Date checked: This guide was checked against the current public IFAB Laws of the Game pages available on 2026-06-21. Always use the latest IFAB text for formal refereeing, coaching, or competition decisions.

Offside in One Sentence

A player is penalised for offside when they are in an offside position at the moment a teammate plays or touches the ball, and they then interfere with play, interfere with an opponent, or gain an advantage from that position.

How the Rule Works

The easiest way to understand offside is to split it into three questions: Where was the attacker? When was the ball played? Did the attacker get involved? If those parts do not all line up, it is not an offside offence.

1. Position: where is the attacker?

A player is in an offside position if any part of the head, body, or feet is in the opponents’ half and nearer to the opponents’ goal line than both the ball and the second-last opponent. Hands and arms are not counted for offside position.

“Second-last opponent” matters because the law does not simply say “last defender.” The goalkeeper is often one of the last two opponents, but the offside line is judged against the ball and the second-last opponent.
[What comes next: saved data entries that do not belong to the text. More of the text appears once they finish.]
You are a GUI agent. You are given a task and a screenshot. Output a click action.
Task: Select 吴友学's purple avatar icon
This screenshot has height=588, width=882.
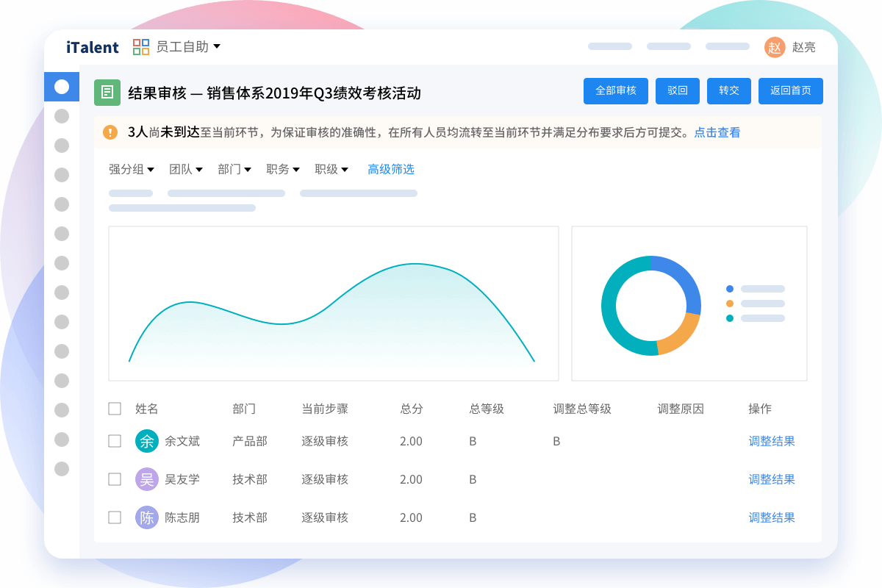click(146, 479)
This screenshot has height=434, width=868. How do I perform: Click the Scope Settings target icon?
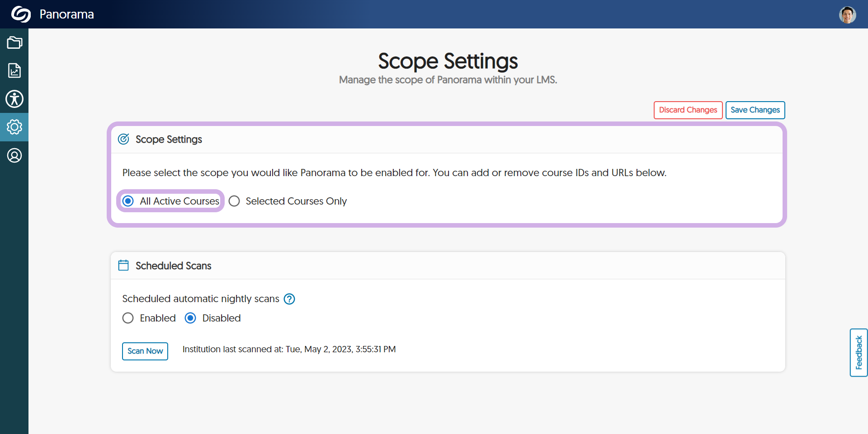(x=123, y=139)
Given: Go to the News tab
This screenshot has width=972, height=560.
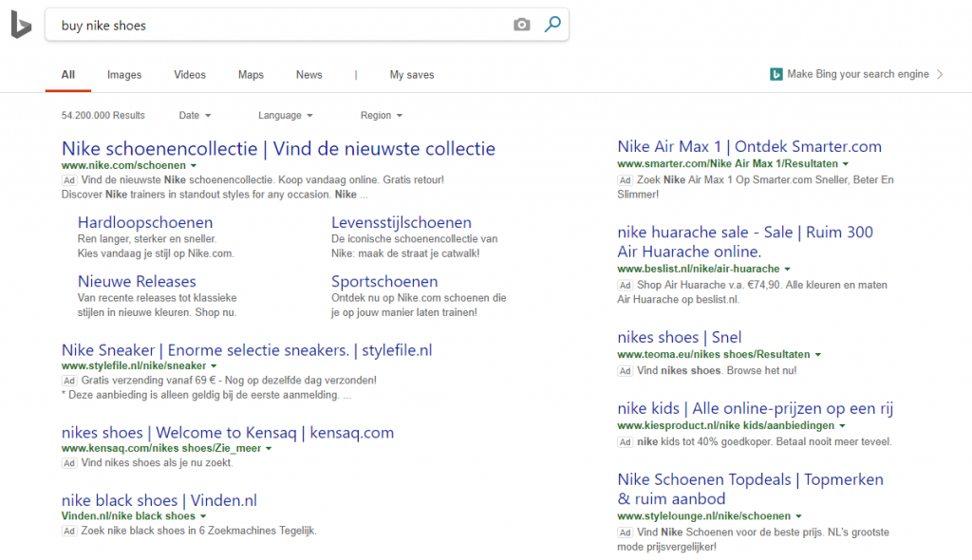Looking at the screenshot, I should (309, 75).
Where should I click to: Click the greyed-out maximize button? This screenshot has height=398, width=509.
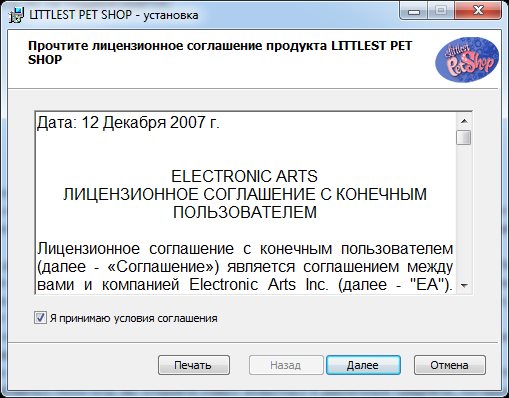(441, 12)
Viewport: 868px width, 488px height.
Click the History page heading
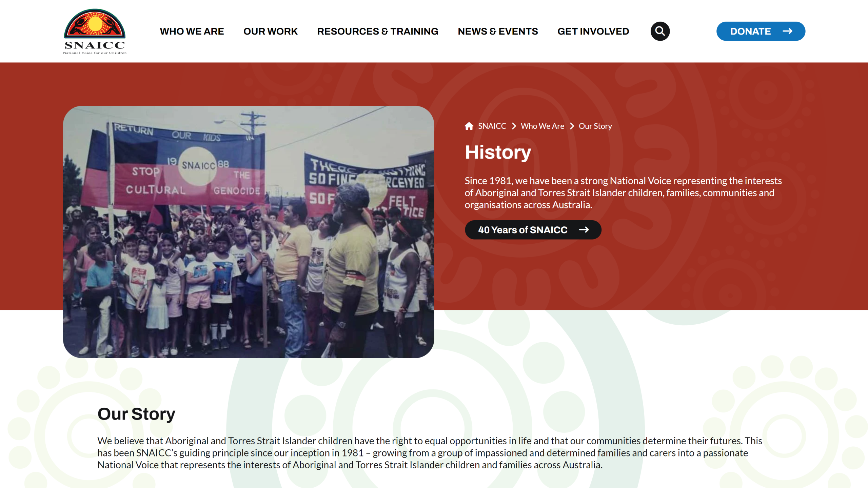pos(498,152)
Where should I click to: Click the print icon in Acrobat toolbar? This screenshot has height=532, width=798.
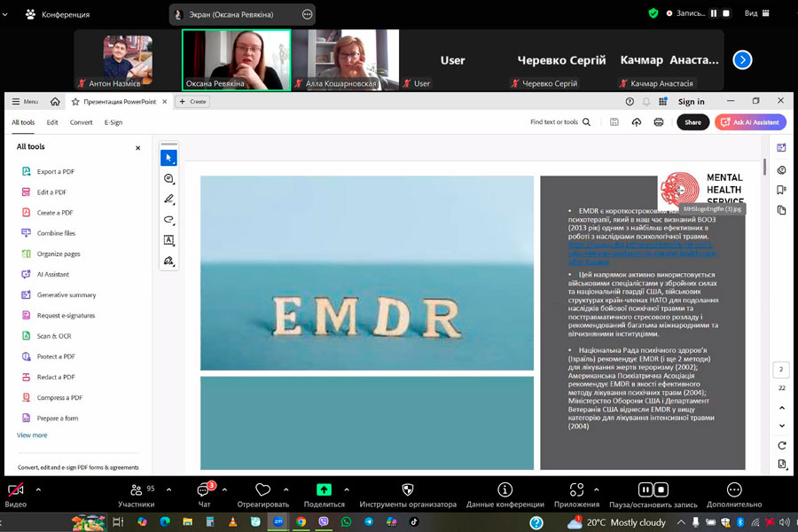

A player who is level with the second-last opponent, or level with the last two opponents, is not in an offside position.

2. Timing: when is offside judged?

Offside position is judged at the moment the ball is played or touched by a teammate. That is why a runner may look ahead of the defensive line by the time they receive the ball but still be onside if they were level or behind the relevant line at the teammate’s touch.

3. Involvement: did the player affect play?

Being in an offside position is not an offence by itself. The player must become involved in active play by interfering with play, interfering with an opponent, or gaining an advantage from being in that position.

In plain English, that can mean playing the ball, challenging an opponent for it, affecting an opponent’s ability to play it, or benefiting after the ball rebounds, is deflected, or is saved in a way covered by Law 11.

When Is a Player Actually Penalised for Offside?

A referee can penalise offside only when the player was in an offside position at the relevant teammate’s touch and then became involved in active play. If either part is missing, there is no offside offence.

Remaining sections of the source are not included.